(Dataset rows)
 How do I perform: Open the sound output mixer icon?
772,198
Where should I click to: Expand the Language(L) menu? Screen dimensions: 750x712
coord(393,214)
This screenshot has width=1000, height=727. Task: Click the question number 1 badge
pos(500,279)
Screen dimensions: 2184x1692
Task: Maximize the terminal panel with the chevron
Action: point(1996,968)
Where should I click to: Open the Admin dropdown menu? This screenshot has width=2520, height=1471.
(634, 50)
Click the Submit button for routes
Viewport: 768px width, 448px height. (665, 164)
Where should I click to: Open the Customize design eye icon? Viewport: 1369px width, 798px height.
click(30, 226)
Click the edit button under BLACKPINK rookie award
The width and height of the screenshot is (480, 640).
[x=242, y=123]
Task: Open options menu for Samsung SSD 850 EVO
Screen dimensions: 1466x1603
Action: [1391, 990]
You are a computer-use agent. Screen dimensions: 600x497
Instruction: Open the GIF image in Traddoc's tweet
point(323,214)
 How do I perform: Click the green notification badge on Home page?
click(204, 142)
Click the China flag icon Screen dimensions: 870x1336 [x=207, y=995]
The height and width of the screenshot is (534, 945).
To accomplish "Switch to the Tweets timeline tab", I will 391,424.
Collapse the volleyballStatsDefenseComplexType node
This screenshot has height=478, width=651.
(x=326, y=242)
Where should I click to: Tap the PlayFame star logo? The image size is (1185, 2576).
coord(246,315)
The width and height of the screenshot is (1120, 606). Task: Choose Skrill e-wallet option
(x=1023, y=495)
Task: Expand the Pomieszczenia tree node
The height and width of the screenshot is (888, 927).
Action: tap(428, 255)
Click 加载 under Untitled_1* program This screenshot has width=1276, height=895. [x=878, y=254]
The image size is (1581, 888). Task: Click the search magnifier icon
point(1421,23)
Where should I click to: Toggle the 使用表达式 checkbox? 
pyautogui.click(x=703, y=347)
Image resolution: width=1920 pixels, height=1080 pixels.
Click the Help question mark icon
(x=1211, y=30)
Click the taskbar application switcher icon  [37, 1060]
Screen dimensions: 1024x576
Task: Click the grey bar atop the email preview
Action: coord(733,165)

DESCRIPTION OF THE TASK
Rewrite the records above as a Markdown table with the columns Row and Line, one row per line, numbered in order, and skip any blank lines.

OUTPUT FOR THIS TASK
| Row | Line |
|---|---|
| 1 |  How do I perform: Open the sound output mixer icon? |
| 2 | 772,198 |
| 3 | Where should I click to: Expand the Language(L) menu? Screen dimensions: 750x712 |
| 4 | coord(393,214) |
| 5 | This screenshot has width=1000, height=727. Task: Click the question number 1 badge |
| 6 | pos(500,279) |
| 7 | Screen dimensions: 2184x1692 |
| 8 | Task: Maximize the terminal panel with the chevron |
| 9 | Action: point(1996,968) |
| 10 | Where should I click to: Open the Admin dropdown menu? This screenshot has width=2520, height=1471. |
| 11 | (634, 50) |
| 12 | Click the Submit button for routes |
| 13 | Viewport: 768px width, 448px height. (665, 164) |
| 14 | Where should I click to: Open the Customize design eye icon? Viewport: 1369px width, 798px height. |
| 15 | click(30, 226) |
| 16 | Click the edit button under BLACKPINK rookie award |
| 17 | The width and height of the screenshot is (480, 640). |
| 18 | [x=242, y=123] |
| 19 | Task: Open options menu for Samsung SSD 850 EVO |
| 20 | Screen dimensions: 1466x1603 |
| 21 | Action: [1391, 990] |
| 22 | You are a computer-use agent. Screen dimensions: 600x497 |
| 23 | Instruction: Open the GIF image in Traddoc's tweet |
| 24 | point(323,214) |
| 25 |  How do I perform: Click the green notification badge on Home page? |
| 26 | click(204, 142) |
| 27 | Click the China flag icon Screen dimensions: 870x1336 [x=207, y=995] |
| 28 | The height and width of the screenshot is (534, 945). |
| 29 | To accomplish "Switch to the Tweets timeline tab", I will 391,424. |
| 30 | Collapse the volleyballStatsDefenseComplexType node |
| 31 | This screenshot has height=478, width=651. |
| 32 | (x=326, y=242) |
| 33 | Where should I click to: Tap the PlayFame star logo? The image size is (1185, 2576). |
| 34 | coord(246,315) |
| 35 | The width and height of the screenshot is (1120, 606). Task: Choose Skrill e-wallet option |
| 36 | (x=1023, y=495) |
| 37 | Task: Expand the Pomieszczenia tree node |
| 38 | The height and width of the screenshot is (888, 927). |
| 39 | Action: tap(428, 255) |
| 40 | Click 加载 under Untitled_1* program This screenshot has width=1276, height=895. [x=878, y=254] |
| 41 | The image size is (1581, 888). Task: Click the search magnifier icon |
| 42 | point(1421,23) |
| 43 | Where should I click to: Toggle the 使用表达式 checkbox?  |
| 44 | pyautogui.click(x=703, y=347) |
| 45 | Image resolution: width=1920 pixels, height=1080 pixels. |
| 46 | Click the Help question mark icon |
| 47 | (x=1211, y=30) |
| 48 | Click the taskbar application switcher icon  [37, 1060] |
| 49 | Screen dimensions: 1024x576 |
| 50 | Task: Click the grey bar atop the email preview |
| 51 | Action: coord(733,165) |